Repeat the whole listing word for word, skipping pictures.

-- Record excerpts follows --

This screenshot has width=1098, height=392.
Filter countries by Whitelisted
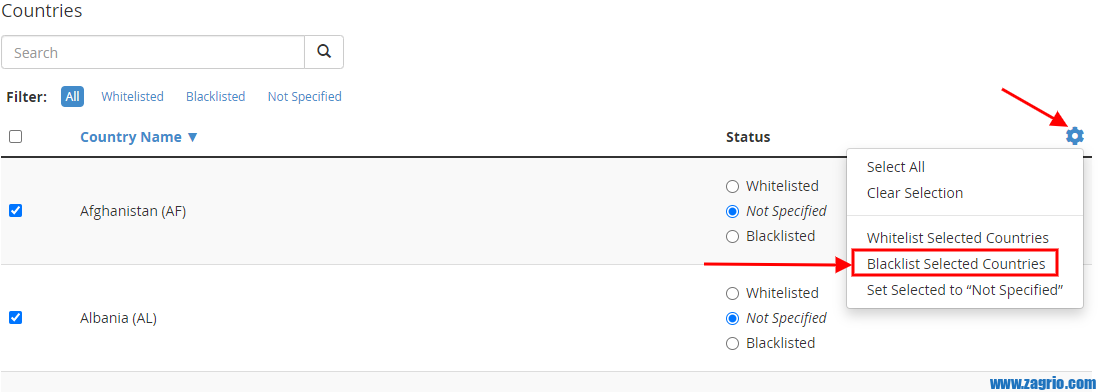pyautogui.click(x=132, y=97)
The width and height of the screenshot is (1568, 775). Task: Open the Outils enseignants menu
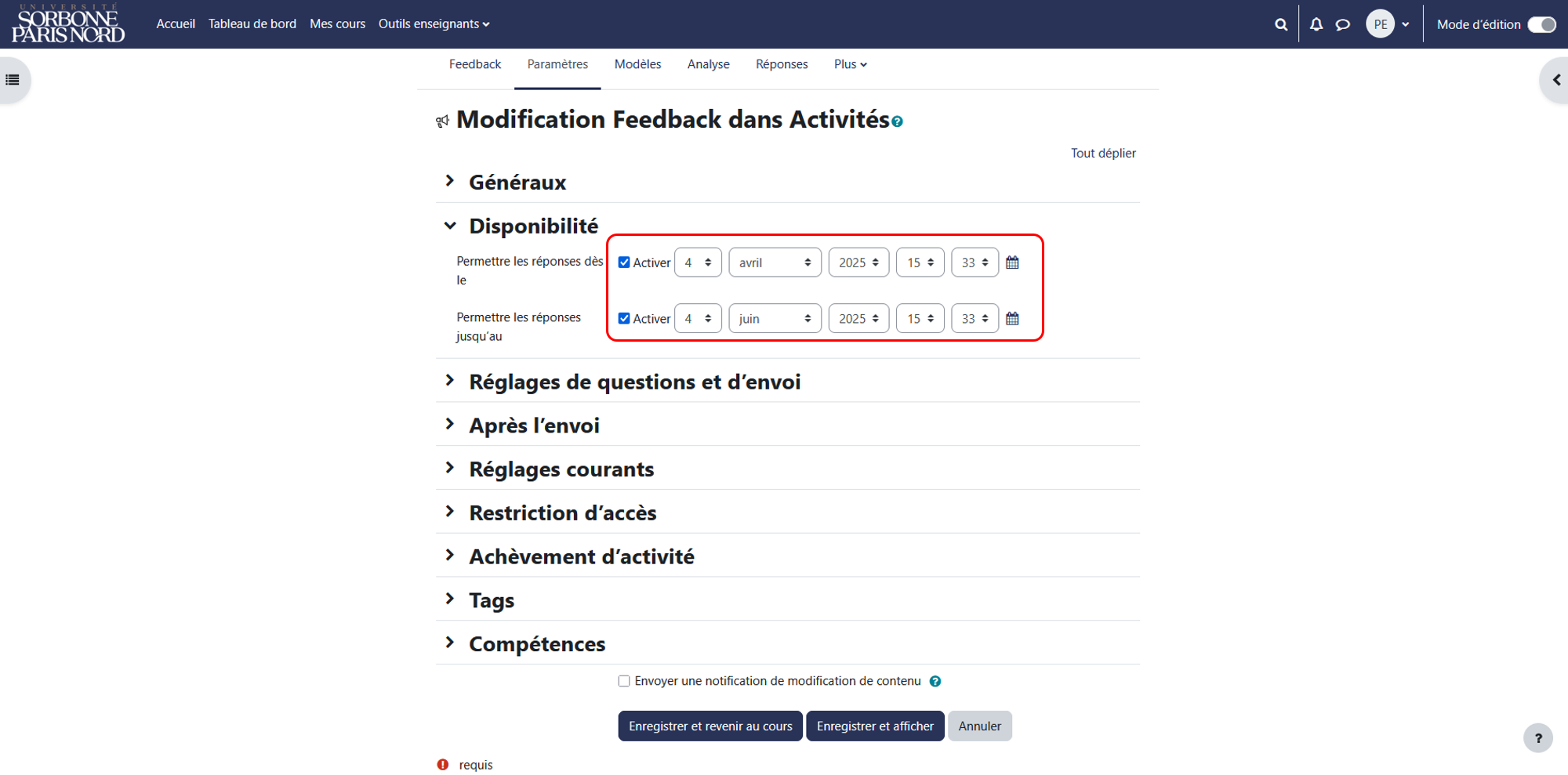pos(434,24)
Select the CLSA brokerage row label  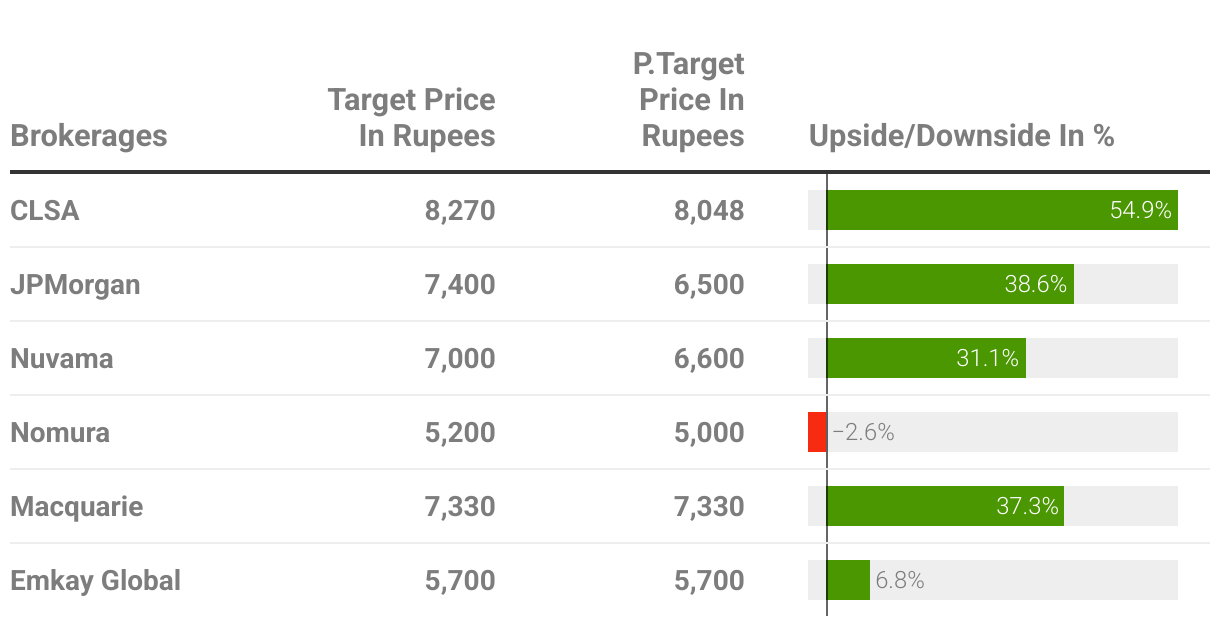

-- Record excerpts concluded --

### Answer to this exercise
This screenshot has width=1098, height=392.
Filter countries by Whitelisted
pyautogui.click(x=132, y=97)
The width and height of the screenshot is (1568, 775). Task: Open the Outils enseignants menu
pos(434,24)
Select the CLSA brokerage row label  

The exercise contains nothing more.